The grip shape is excellent, and on both sides there are shallow recesses at the top for the trigger finger and thumb. A generous overhang at the upper rear prevents hammer-bite. When received, there was a heavy black rubber band half-way down the grip, with the TriStar logo. It can be easily re-positioned, or, if it bothers you, taken off.

The trigger action is selective DA-SA, and the P-100 Double Action uses the classic CZ 75 push-bar, rather than a draw-bar, making it smooth and easy. On single action, the trigger pull of my gun averaged between 5 and 6 pounds, with about a quarter-inch take-up and minimal over-travel. The trigger has a good shape and a smooth surface, with no annoying ridges.
The well-placed manual safety blocks the sear. If you prefer “cocked and locked” carrying, it will do that too. As with most modern pistols, an automatic internal safety blocks the firing pin until the last bit of trigger pull. Happily, there’s no magazine-disconnect safety. A round in the chamber can still be fired if the mag is out.

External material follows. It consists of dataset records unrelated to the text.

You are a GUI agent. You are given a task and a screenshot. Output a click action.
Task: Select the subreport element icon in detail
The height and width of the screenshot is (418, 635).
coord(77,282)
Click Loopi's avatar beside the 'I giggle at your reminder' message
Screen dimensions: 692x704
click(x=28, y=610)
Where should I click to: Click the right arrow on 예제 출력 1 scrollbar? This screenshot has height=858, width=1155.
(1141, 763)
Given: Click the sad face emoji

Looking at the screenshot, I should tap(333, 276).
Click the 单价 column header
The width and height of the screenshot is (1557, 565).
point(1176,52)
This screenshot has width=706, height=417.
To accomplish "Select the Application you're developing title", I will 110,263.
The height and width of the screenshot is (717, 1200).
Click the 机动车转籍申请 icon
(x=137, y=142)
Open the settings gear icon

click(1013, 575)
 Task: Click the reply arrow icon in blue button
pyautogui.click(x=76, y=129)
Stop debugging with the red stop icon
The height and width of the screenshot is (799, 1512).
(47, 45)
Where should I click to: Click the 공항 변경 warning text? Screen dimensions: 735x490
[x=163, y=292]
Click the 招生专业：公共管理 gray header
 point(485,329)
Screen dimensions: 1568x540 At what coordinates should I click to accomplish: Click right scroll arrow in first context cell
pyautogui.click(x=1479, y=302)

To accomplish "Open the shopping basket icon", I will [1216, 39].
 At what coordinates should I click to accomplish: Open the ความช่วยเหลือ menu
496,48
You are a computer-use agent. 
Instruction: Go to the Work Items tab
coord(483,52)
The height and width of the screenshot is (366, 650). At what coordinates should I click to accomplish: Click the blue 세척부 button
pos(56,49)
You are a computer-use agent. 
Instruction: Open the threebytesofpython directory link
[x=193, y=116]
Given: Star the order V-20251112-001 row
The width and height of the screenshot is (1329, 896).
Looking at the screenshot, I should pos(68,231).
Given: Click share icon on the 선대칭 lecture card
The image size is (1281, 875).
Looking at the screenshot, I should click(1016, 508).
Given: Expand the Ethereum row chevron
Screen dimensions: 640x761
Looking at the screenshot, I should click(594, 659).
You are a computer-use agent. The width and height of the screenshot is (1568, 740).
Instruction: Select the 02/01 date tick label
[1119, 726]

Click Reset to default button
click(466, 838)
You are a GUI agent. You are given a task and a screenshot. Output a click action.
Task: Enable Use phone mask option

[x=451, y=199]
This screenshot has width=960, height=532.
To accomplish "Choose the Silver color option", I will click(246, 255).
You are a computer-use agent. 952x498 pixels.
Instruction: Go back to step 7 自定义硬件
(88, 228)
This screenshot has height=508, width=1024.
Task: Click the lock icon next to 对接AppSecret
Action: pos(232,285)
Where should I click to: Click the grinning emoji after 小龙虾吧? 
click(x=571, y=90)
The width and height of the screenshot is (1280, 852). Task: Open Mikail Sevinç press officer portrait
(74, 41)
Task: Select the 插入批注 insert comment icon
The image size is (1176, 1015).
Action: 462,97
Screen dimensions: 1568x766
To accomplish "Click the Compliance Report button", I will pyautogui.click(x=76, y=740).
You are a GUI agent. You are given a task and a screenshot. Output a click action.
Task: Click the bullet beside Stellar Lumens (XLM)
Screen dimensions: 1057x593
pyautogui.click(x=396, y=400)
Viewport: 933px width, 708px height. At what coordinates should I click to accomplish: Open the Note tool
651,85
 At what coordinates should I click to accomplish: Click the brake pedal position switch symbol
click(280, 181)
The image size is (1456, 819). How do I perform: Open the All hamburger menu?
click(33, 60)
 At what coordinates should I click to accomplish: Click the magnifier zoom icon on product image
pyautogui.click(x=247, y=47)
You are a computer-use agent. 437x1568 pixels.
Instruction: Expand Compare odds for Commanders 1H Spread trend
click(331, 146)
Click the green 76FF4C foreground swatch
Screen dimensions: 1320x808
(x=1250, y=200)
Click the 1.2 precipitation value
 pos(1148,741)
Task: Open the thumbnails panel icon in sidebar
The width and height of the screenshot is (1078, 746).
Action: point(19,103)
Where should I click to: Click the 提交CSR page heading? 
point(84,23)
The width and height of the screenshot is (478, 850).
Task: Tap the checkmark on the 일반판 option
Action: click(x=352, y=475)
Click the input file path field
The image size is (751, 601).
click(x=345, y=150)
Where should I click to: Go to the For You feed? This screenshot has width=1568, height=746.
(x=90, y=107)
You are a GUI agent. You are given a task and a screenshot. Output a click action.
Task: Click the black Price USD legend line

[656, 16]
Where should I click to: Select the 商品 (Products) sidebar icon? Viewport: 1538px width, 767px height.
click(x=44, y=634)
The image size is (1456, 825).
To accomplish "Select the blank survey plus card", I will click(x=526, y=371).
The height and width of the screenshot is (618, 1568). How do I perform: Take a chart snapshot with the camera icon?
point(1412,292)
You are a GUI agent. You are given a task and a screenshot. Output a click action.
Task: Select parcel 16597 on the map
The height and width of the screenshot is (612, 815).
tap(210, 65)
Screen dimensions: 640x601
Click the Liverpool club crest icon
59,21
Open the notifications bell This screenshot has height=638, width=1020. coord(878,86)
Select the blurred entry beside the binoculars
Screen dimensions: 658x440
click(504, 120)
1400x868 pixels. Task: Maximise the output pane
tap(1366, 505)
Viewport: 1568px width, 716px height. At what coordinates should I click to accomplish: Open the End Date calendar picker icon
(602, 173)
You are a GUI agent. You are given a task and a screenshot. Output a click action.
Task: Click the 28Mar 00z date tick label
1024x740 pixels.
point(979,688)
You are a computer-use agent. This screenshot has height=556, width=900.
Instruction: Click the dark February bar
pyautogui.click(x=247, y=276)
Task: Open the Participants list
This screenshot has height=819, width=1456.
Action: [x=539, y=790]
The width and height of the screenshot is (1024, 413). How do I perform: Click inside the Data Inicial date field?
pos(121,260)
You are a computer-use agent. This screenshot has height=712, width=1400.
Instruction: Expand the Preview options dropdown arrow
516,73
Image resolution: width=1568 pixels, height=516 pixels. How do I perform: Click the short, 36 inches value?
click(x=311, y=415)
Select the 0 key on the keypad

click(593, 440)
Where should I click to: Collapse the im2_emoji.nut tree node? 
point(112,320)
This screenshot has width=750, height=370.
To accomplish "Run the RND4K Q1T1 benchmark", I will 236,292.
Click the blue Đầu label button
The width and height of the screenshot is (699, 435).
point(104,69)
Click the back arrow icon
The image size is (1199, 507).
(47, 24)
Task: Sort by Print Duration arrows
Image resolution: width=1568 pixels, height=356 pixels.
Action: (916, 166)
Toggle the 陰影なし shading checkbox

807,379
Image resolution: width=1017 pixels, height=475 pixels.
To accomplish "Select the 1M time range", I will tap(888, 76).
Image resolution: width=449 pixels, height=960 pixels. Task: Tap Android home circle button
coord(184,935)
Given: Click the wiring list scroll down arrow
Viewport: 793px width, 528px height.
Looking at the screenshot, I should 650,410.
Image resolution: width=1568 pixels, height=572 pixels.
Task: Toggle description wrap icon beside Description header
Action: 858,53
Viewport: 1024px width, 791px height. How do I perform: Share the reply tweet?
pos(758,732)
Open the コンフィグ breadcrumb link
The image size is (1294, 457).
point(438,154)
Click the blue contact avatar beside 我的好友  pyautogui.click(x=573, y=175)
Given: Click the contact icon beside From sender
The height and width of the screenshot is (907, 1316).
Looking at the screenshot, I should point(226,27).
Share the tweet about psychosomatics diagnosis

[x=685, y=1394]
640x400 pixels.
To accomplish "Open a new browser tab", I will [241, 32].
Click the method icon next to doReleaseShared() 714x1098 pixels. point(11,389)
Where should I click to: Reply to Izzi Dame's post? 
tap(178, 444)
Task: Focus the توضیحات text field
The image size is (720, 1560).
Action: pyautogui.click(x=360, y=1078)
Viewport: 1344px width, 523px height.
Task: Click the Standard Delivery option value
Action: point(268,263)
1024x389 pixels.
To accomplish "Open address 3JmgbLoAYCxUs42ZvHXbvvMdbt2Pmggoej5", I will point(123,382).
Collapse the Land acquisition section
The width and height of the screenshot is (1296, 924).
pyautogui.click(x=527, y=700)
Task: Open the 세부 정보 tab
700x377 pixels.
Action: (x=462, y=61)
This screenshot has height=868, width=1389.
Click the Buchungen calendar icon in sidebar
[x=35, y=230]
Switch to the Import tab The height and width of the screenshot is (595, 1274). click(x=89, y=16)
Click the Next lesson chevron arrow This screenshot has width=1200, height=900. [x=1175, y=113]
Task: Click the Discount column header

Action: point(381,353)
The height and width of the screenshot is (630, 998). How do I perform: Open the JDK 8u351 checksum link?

The slide rails are full-length, internal, and it’s steel-on-steel, a strong arrangement. The locking system is falling-barrel, controlled by a bent-oblong opening in the barrel under-lug. The square-picture sights have three white dots, and the rear one can be drifted laterally. The beautifully-made magazine is from Mec-Gar in Italy, and the 9mm version holds 15 rounds. The release is reversible.

The front underside of the frame has a standard rail, if you want to hang a flashlight or a laser. The front of the trigger-guard is squared and grooved, for those who use that weird version of the two-hand hold. At least, there’s no actual hook which would impede easy re-holstering.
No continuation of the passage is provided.